Emerging from a post-World-War II alternate reality, the Republic was formed in response to increasing unrest among the citizenry due to a depressed labor market and deplorable economic conditions. While most adults kept their heads down and plowed forward, the youth of Japan began staging protests in defiance of government edicts as they saw their future as a one-way ticket to Dead-Endsville: despite all the years spent in school, there were no jobs awaiting them in the adult world. No jobs meant no money, and no money meant no future. No future meant no reason to participate in society, so entire classes of children dropped out, becoming de facto delinquents, embarrassing not only their parents but their nation. The student unrest soon caught the eye of older adults, who added their voices to the growing mass, and the government was forced into action.

But rather than create new job programs or anything else which might provide hope to their literal future generations, the government dug in its heels. These uppity children couldn't be allowed to drop out of society, and the mere fact they believed they should do so was only further proof of just how much they needed the education they were denying themselves. Thus the embattled, embittered adults crack down on the juveniles, pass laws requiring compulsory education, banning most forms of creative self-expression (especially rock music, which the government considers particularly decadent) and permitting the military to enact "The Program".

Ostensibly created as an military experiment to study the effects of combat and development of survival skills under real-world conditions, The Program serves an important secondary (or, it could be argued, primary) function of keeping the youth of Japan in line. Held at different times and different places throughout each year, one group of third-year junior high school students (13-14 years old) is randomly chosen via lottery, rendered unconscious, fitted with explosive collars, and taken to an isolated location where they are each given a pack containing food, water, a map, and one random 'weapon'. Dispersed across the location, monitored by the collars, and slowly pushed closer and closer together by the use of 'forbidden zones' which instantly kill anyone who wanders into their radius, the students have seventy-two hours to kill one another off in the hopes of being the last one standing. If, at the conclusion of the three-day period, there is more than one participant left alive, all remaining collars explode; the same happens if twenty-four hours pass without a single death. Finding somewhere to hole up and avoid the action may be a wise strategy at first, but eventually you're going to have to come out of hiding. The only way to win is to be the last one alive at the deadline. The prize for winning? "A lifetime pension, and a card autographed by The Great Dictator," according to the Greater Republic of East Asia Compact Encyclopedia.
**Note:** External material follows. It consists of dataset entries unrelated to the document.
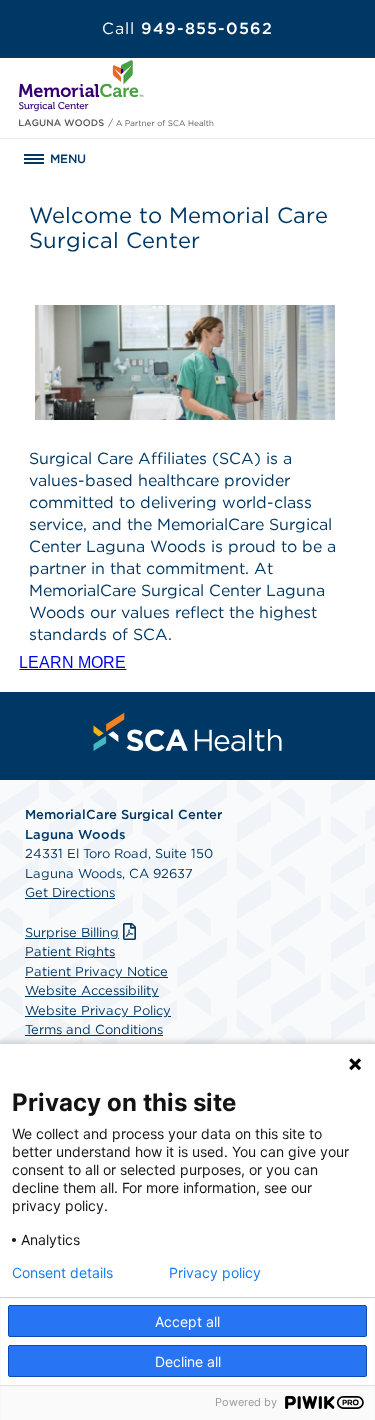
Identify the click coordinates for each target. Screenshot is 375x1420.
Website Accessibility (92, 990)
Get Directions (70, 892)
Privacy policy (215, 1273)
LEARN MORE (72, 662)
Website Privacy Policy (98, 1010)
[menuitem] (188, 732)
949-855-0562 (187, 28)
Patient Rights (70, 951)
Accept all (187, 1321)
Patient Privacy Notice (96, 971)
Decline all (188, 1361)
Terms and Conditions (94, 1029)
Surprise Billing (72, 932)
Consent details (62, 1273)
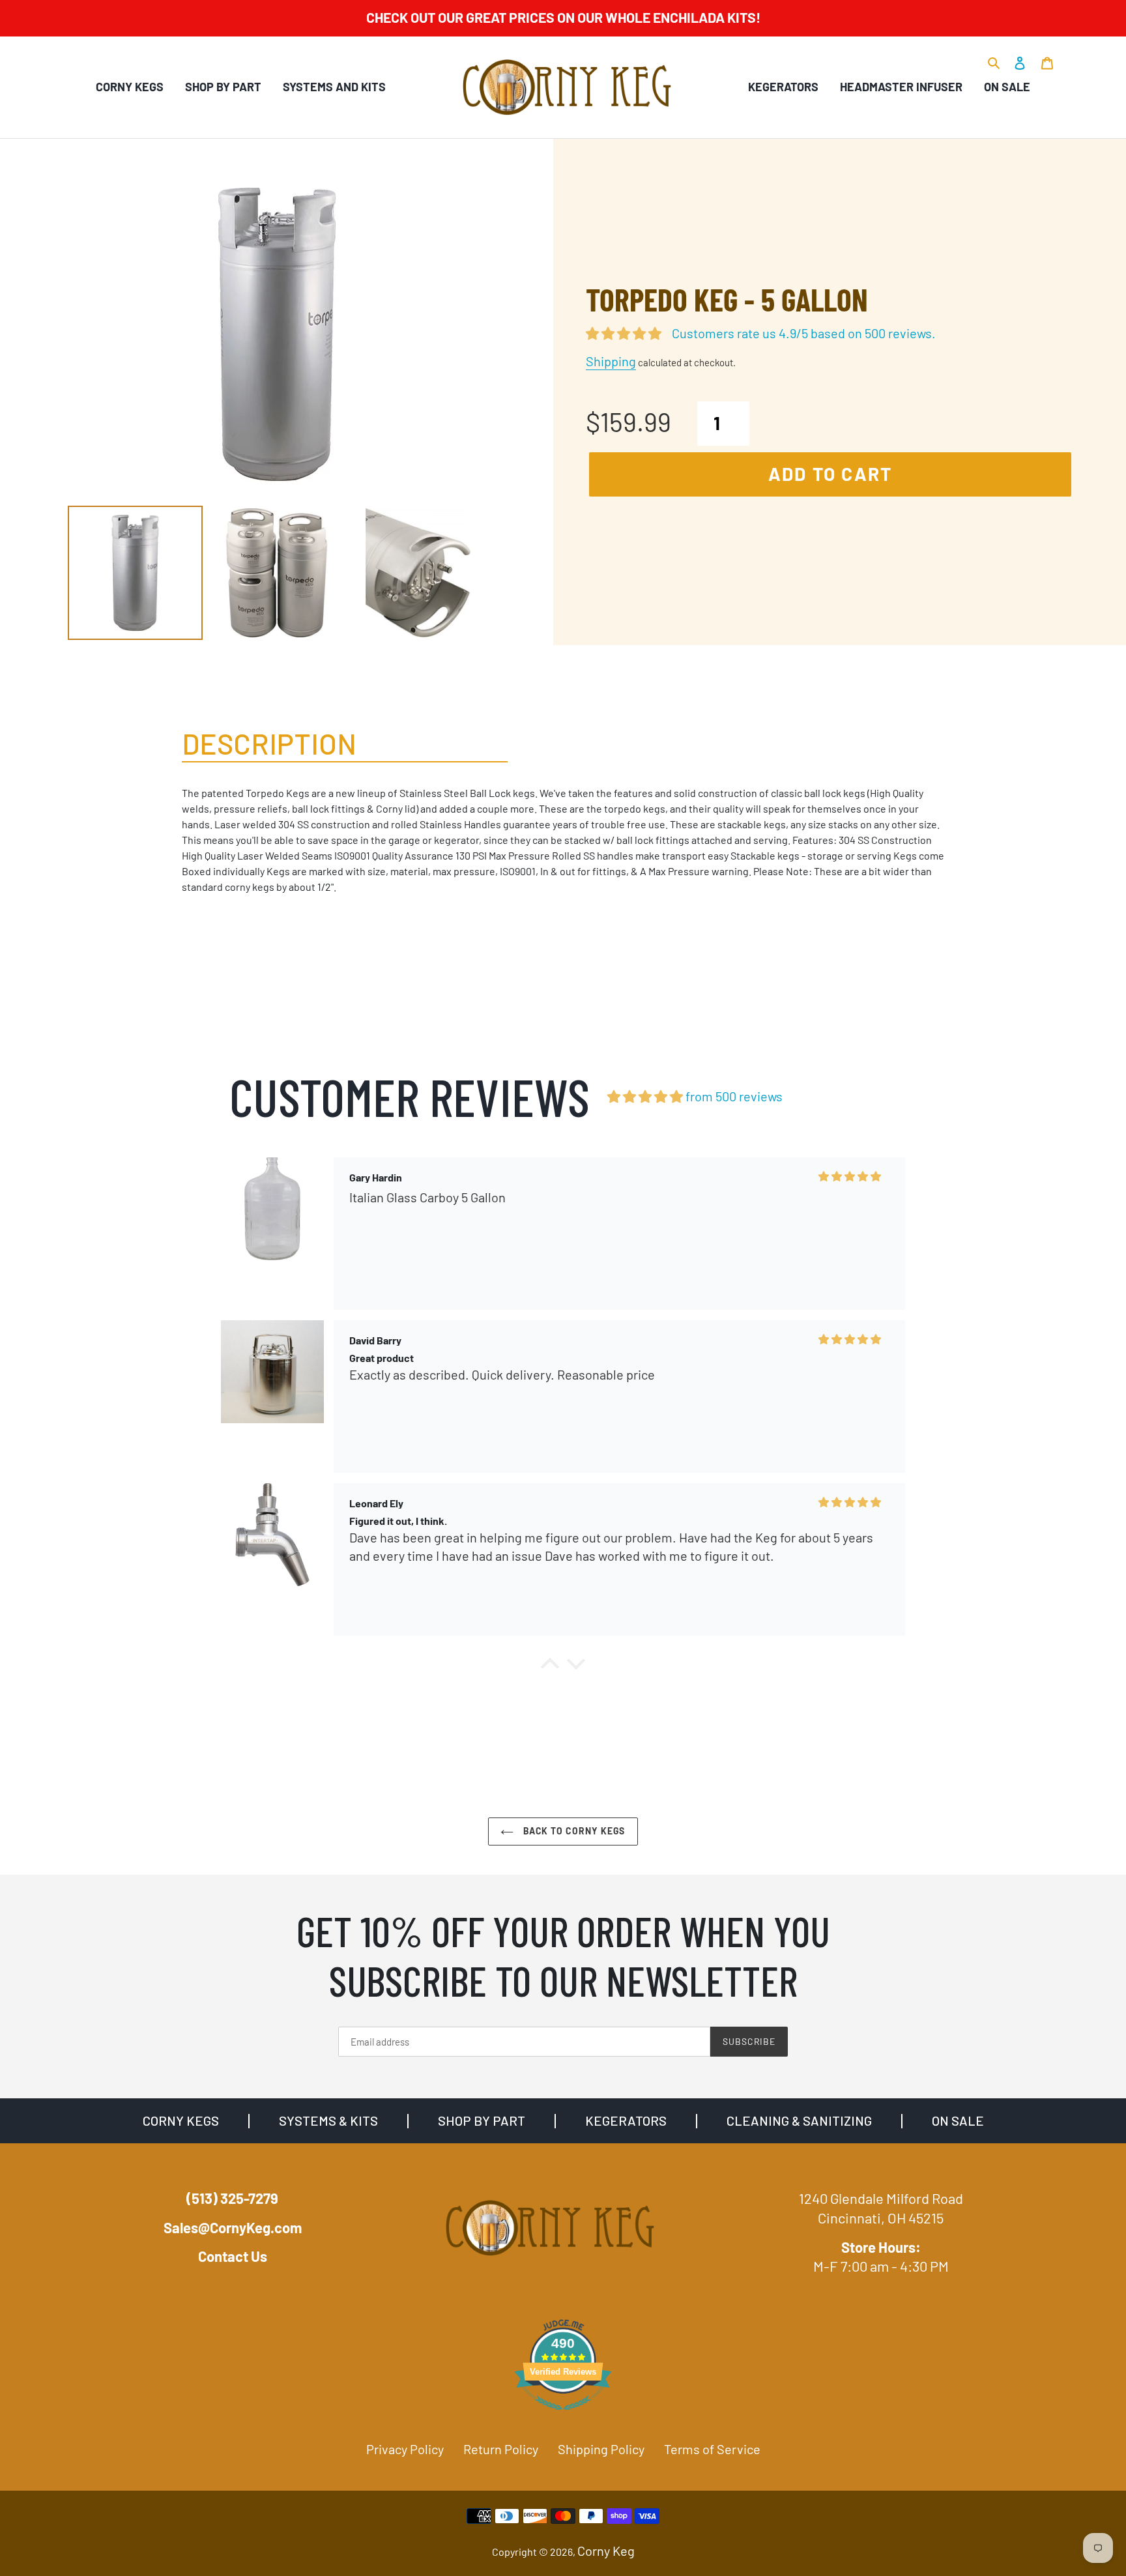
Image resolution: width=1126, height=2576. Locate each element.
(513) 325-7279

Shades of The Running Man, anyone?

Battle Royale's Program is specifically designed to neuter rebellious thoughts in children, who will then grow up to become rebellion-neutered adults. It does this not simply by mass-murdering a handful of kids every year, but by showcasing the government's complete and total control over everything. Adults with families would be careful of what they say, lest a careless word or rant put their child's class on the radar. Kids also, in theory, should either be a little nicer (because the first thing you'd want if your class was selected for the Program would be for friends to think twice about killing you right away) or outright loners who shun the company of others in case they wind up having to kill them later on. Both of these outcomes work against any cohesive plan of rebellion among the youth, keeping them separated from one another by their own fear of not wanting to be the first target should the shit hit the fan. When the government can get to you easily, no matter who you are, how wealthy your parents are, or how high-ranking a family member is in the political arena, the spirit to fight back is quashed from the start. Anyone objecting to the program is subject to harsh penalties. The subjects of Third Year Class B, Shiroiwa Junior High School, Shiroiwa Town, Kagawa Prefecture learn this early on when presented with a body bag containing the torture-wracked corpse of Hayashida-sensei, teacher of Class B, who tried to argue against Class B's selection. Though offering no physical resistance, Hayashida's objection results in a horrifyingly-cruel death, the result of which is used to underscore the seriousness of the situation to his 42 pupils. Likewise, the book tells us, the parents of every student participating in the Program are notified by government officials--most nod in capitulation, but should anyone protest, they're met with cattle prods to drive home the point, or a murderous hail of bullets should the electric shocks fail to get the point across. Female objectors might be sexually assaulted, as the Director does to the woman who took care of Shuya and Yoshitoki at their group home.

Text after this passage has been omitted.